Lyndon B. Johnson photo

Remarks Upon Arrival at the Airport, Ohakea, New Zealand

October 19, 1966

Mr. Prime Minister, Mrs. Holyoake, Mr. Meech, Mr. White, my friends of New Zealand:

This is my second visit to New Zealand, and they recognized both times that I was a rancher from a drought-stricken part of Texas.

Six days ago I paid a running political visit to Staten Island, a borough of New York City. That is almost 10,000 miles from where we are today--which is almost as far from any place as anyone can get.

And yet, our closeness is greater than our distance.

Staten island in New York City was named by Dutch colonizers at a time when New York City was still known as Nieuw Amsterdam. And New Zealand, 324 years ago, was also called "Staten Land" by the explorer Tasman who first sighted the peaks of your green land.

Apparently Captain Tasman's sponsor-the Netherlands East Indies Company-felt that "Staten Land" wasn't quite grand enough a name. So it came to be that your nation, with 223 mountains thrusting 7,500 feet or higher, was then called "Nieuw Zealand," named after a Dutch province that is flatter than a fried herring.

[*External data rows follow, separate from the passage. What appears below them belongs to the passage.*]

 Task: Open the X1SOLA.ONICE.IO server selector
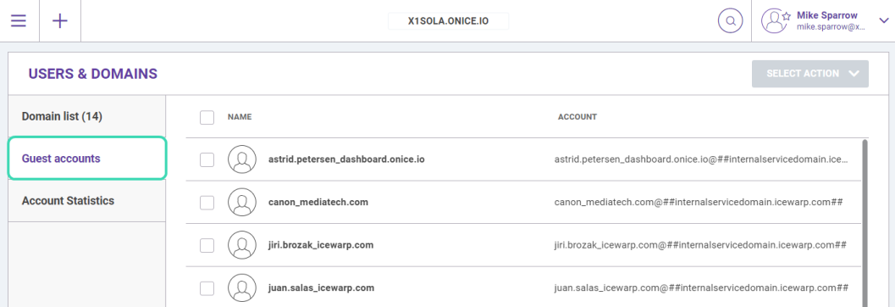click(448, 21)
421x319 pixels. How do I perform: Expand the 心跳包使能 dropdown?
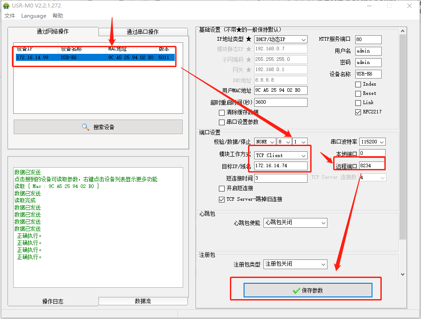click(295, 222)
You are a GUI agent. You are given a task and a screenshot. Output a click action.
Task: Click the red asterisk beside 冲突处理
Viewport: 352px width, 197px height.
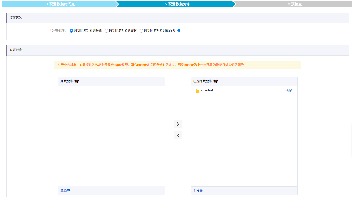point(50,30)
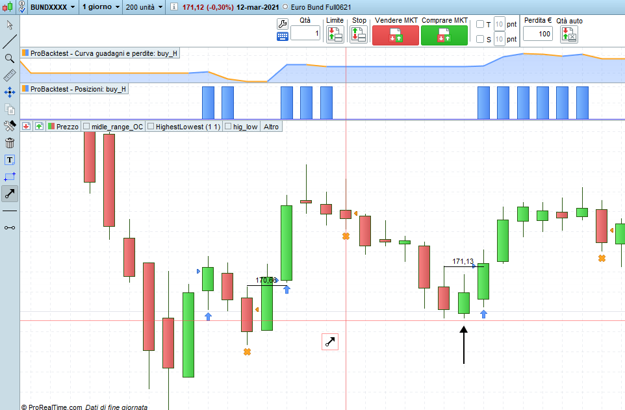Select the text annotation tool
Image resolution: width=625 pixels, height=410 pixels.
tap(10, 160)
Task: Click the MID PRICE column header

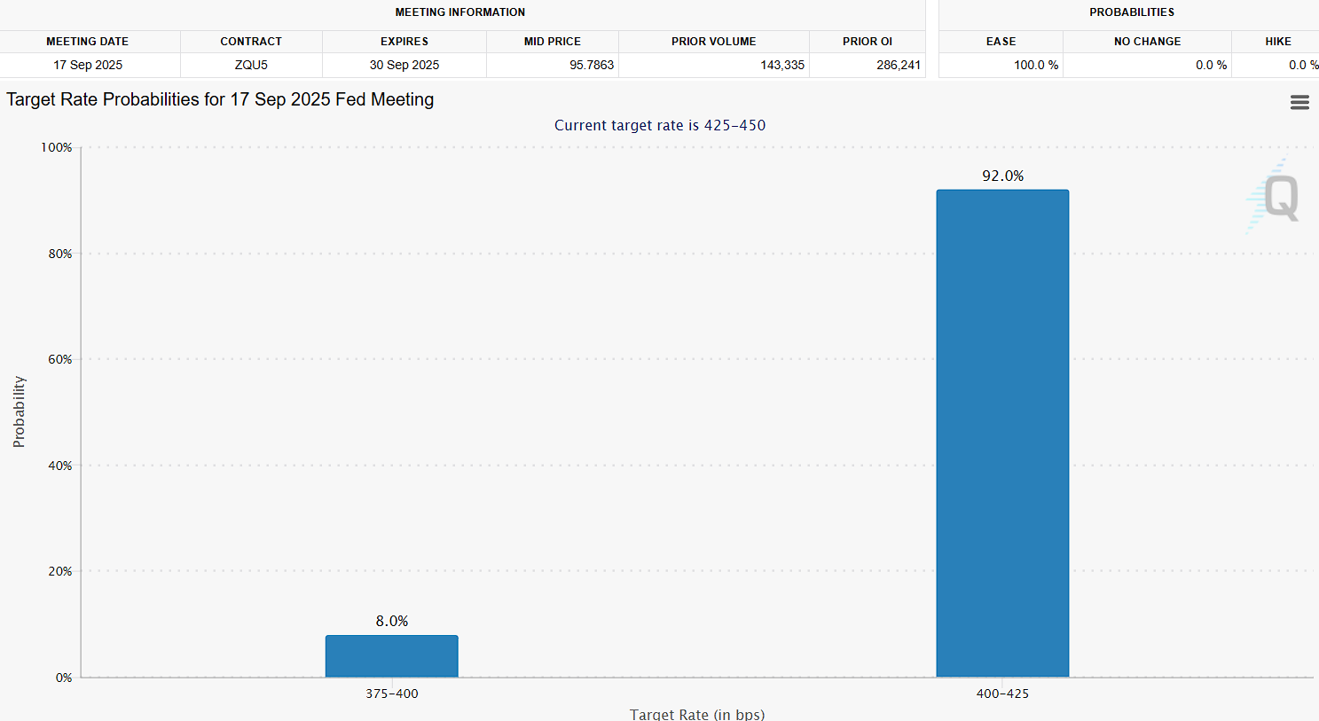Action: pyautogui.click(x=552, y=42)
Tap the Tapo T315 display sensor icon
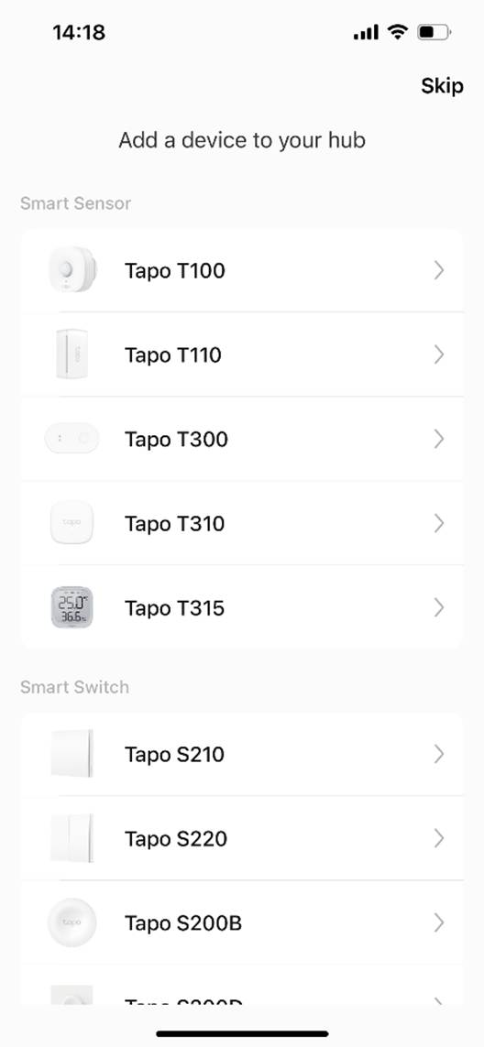The image size is (484, 1047). [72, 607]
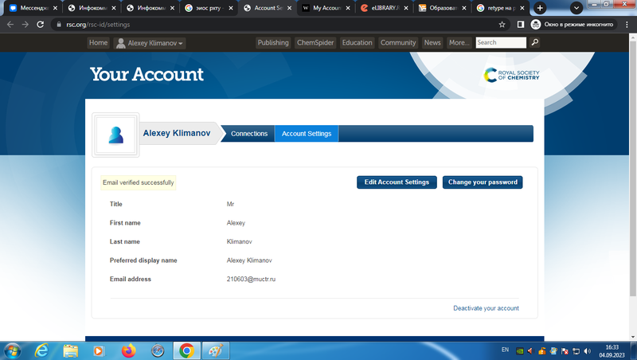
Task: Click the Royal Society of Chemistry logo
Action: (x=512, y=76)
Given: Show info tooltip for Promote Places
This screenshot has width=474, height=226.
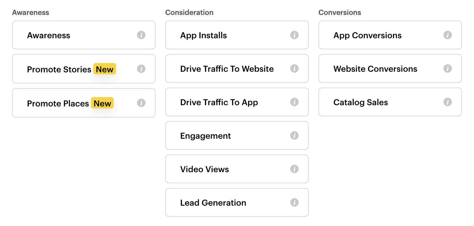Looking at the screenshot, I should 141,103.
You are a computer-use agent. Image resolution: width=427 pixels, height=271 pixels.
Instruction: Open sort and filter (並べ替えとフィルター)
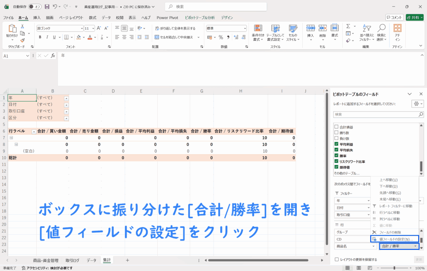click(367, 32)
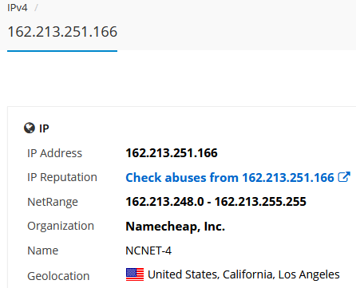Screen dimensions: 356x288
Task: Select the 162.213.251.166 page title tab
Action: point(62,32)

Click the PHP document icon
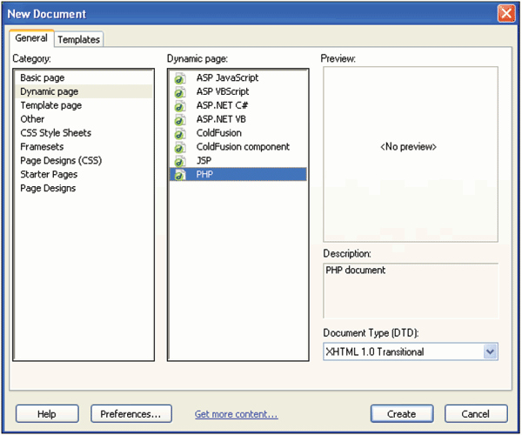tap(180, 175)
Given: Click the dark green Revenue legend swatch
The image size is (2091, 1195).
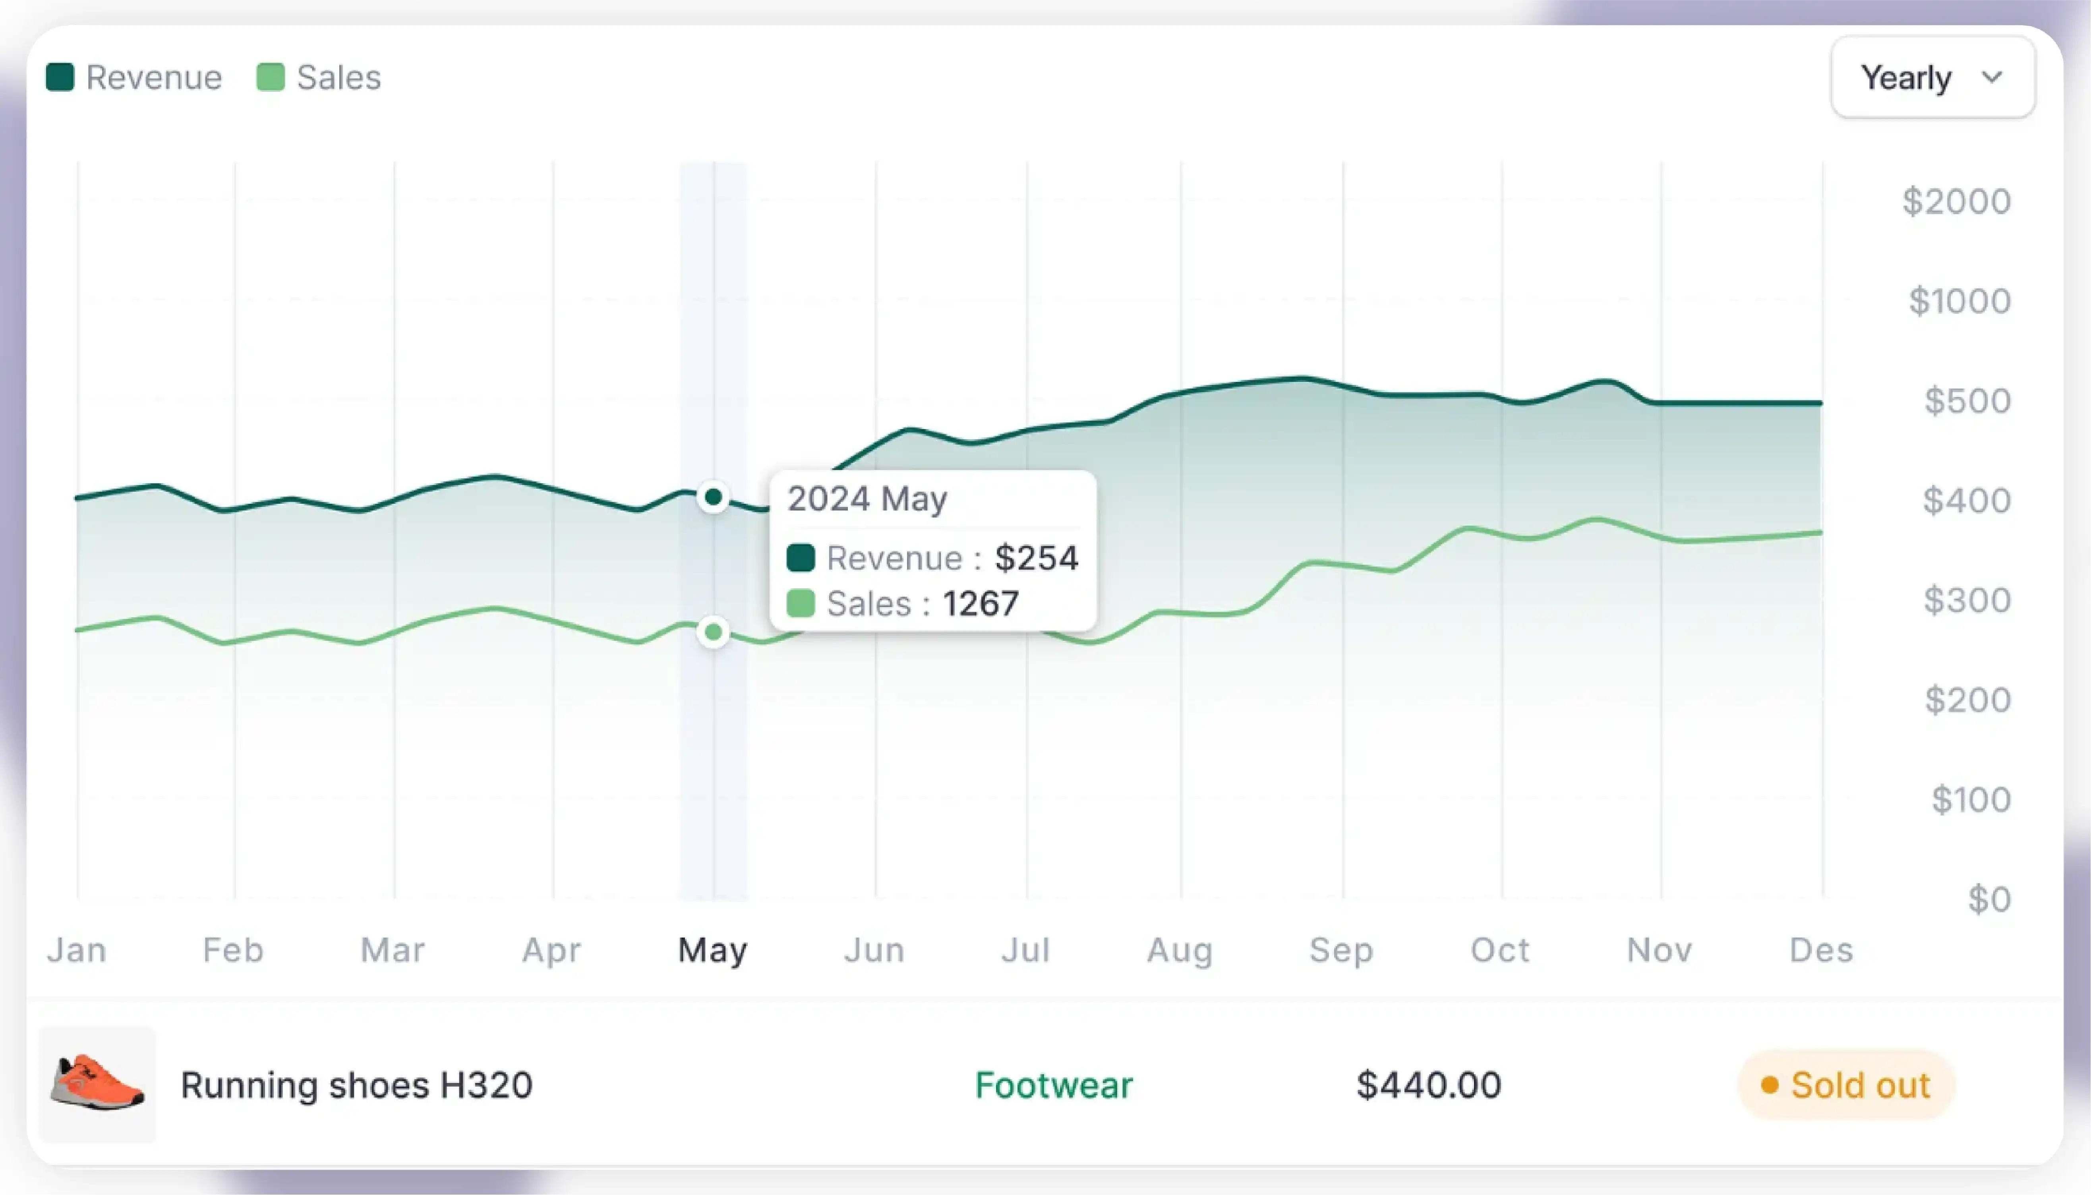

The Dutch experience in both New Zealand and in New York gave way to English settlers. Ever since we have been cultural, if not terrestrial, neighbors. We have shared a common human philosophy that men can grow to their own limits. And we have noted that those human limits are quite vast.

When I first came to New Zealand, it was about a quarter of a century ago, and my country and your country were then allied in a major war at a grim moment in history.

As I came across Auckland Bay in a sputtering PB2Y2, I saw your beautiful land and I wished to myself that I might be able to return at a more tranquil moment.

Tranquility, as I have since learned, is not an easy commodity to come by. Our times today cannot be called tranquil times. Yet, should we compare our common condition this afternoon with our common condition in 1942, I can only conclude that we-and the world--have seen great progress.

We are allied in a grim, if smaller, conflict now. At the deepest roots of that conflict is the threat--the threat to what we hold dearest in the United States and New Zealand: the ability of people to grow in freedom.

New Zealanders have done that. Your accomplishments are great. Yours is one nation to which less developed Asian-Pacific peoples look for inspiration and guidance.

My Nation is anxious to work with you in providing that help.

Our task for the future in New Zealand, in the United States--yes, all over the world--is a difficult but inspiring one. And that is to allow people, and allow nations, to grow to their own vast limits in freedom.

I want to thank you for coming here in this rainy weather, exposing yourselves to the weather, to give us this neighborly welcome.

I have told Mrs. Johnson many, many times of the delightful experience that I had here and the hospitality that your people extended to me.

I remember the first thing I did after I landed in Auckland Bay was to go and buy myself a raincoat.

So I went back before I left the United States and got one that I had worn several years ago--it is a little short now, but I knew I would need it in New Zealand.

If you will be good enough, I hope that you will wish me on my return to have the same kind of rainy reception at my home ranch in Texas as I am getting here today.

Mrs. Johnson has come with me and she will get to see you, to know you, to see your boys and girls, your families. She will be able, in the years to come, to share with me the beauty and, most of all, the kindness and the integrity of the great people that make up New Zealand.

We are so delighted to be in your country today.

Note: The President spoke at 4:43 p.m. at Ohakea Airport, Ohakea, New Zealand. In his opening words he referred to Keith J. Holyoake, Prime Minister of New Zealand, and his wife, J. V. Meech, Secretary for Internal Affairs, and G. D. L. White, Acting Secretary for External Affairs.